WHAT IS BEING ASKED:
What follows is a set of records; give them all back exactly.

SOURCE INFORMATION:
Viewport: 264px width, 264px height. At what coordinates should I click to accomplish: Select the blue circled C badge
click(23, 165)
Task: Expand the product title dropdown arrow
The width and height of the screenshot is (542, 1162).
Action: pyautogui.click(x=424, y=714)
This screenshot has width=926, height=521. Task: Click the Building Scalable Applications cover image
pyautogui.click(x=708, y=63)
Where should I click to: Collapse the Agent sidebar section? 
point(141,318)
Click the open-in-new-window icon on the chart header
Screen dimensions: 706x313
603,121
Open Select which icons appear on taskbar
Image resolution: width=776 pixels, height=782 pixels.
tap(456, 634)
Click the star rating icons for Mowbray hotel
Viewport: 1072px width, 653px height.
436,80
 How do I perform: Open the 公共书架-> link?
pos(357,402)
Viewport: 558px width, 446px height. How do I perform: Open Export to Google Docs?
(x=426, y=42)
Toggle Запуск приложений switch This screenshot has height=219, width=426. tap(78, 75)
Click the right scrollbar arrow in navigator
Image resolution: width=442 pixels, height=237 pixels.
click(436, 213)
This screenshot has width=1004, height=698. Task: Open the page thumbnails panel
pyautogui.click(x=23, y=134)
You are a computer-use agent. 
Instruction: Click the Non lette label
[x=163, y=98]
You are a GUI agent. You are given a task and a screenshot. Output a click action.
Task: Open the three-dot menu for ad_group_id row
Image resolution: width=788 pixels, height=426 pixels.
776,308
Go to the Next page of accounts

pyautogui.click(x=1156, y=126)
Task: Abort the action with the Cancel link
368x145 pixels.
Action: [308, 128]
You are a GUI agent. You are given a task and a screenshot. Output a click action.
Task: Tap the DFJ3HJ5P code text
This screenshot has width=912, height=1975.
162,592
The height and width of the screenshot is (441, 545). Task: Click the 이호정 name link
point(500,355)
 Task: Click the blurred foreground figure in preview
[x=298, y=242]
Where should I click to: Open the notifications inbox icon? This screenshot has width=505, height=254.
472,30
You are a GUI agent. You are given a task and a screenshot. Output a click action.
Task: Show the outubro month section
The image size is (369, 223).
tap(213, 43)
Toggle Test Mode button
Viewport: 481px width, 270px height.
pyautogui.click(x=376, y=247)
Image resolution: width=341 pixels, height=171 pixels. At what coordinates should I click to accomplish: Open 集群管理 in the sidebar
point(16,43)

WRITTEN RESPONSE:
Viewport: 264px width, 264px height. At what coordinates should I click to accomplish: Select the blue circled C badge
click(23, 165)
Task: Expand the product title dropdown arrow
The width and height of the screenshot is (542, 1162).
Action: pyautogui.click(x=424, y=714)
This screenshot has width=926, height=521. Task: Click the Building Scalable Applications cover image
pyautogui.click(x=708, y=63)
Where should I click to: Collapse the Agent sidebar section? 
point(141,318)
Click the open-in-new-window icon on the chart header
Screen dimensions: 706x313
603,121
Open Select which icons appear on taskbar
Image resolution: width=776 pixels, height=782 pixels.
tap(456, 634)
Click the star rating icons for Mowbray hotel
Viewport: 1072px width, 653px height.
436,80
 How do I perform: Open the 公共书架-> link?
pos(357,402)
Viewport: 558px width, 446px height. How do I perform: Open Export to Google Docs?
(x=426, y=42)
Toggle Запуск приложений switch This screenshot has height=219, width=426. tap(78, 75)
Click the right scrollbar arrow in navigator
Image resolution: width=442 pixels, height=237 pixels.
click(436, 213)
This screenshot has width=1004, height=698. Task: Open the page thumbnails panel
pyautogui.click(x=23, y=134)
You are a computer-use agent. 
Instruction: Click the Non lette label
[x=163, y=98]
You are a GUI agent. You are given a task and a screenshot. Output a click action.
Task: Open the three-dot menu for ad_group_id row
Image resolution: width=788 pixels, height=426 pixels.
776,308
Go to the Next page of accounts

pyautogui.click(x=1156, y=126)
Task: Abort the action with the Cancel link
368x145 pixels.
Action: [308, 128]
You are a GUI agent. You are given a task and a screenshot. Output a click action.
Task: Tap the DFJ3HJ5P code text
This screenshot has width=912, height=1975.
162,592
The height and width of the screenshot is (441, 545). Task: Click the 이호정 name link
point(500,355)
 Task: Click the blurred foreground figure in preview
[x=298, y=242]
Where should I click to: Open the notifications inbox icon? This screenshot has width=505, height=254.
472,30
You are a GUI agent. You are given a task and a screenshot. Output a click action.
Task: Show the outubro month section
The image size is (369, 223).
tap(213, 43)
Toggle Test Mode button
Viewport: 481px width, 270px height.
pyautogui.click(x=376, y=247)
Image resolution: width=341 pixels, height=171 pixels. At what coordinates should I click to accomplish: Open 集群管理 in the sidebar
point(16,43)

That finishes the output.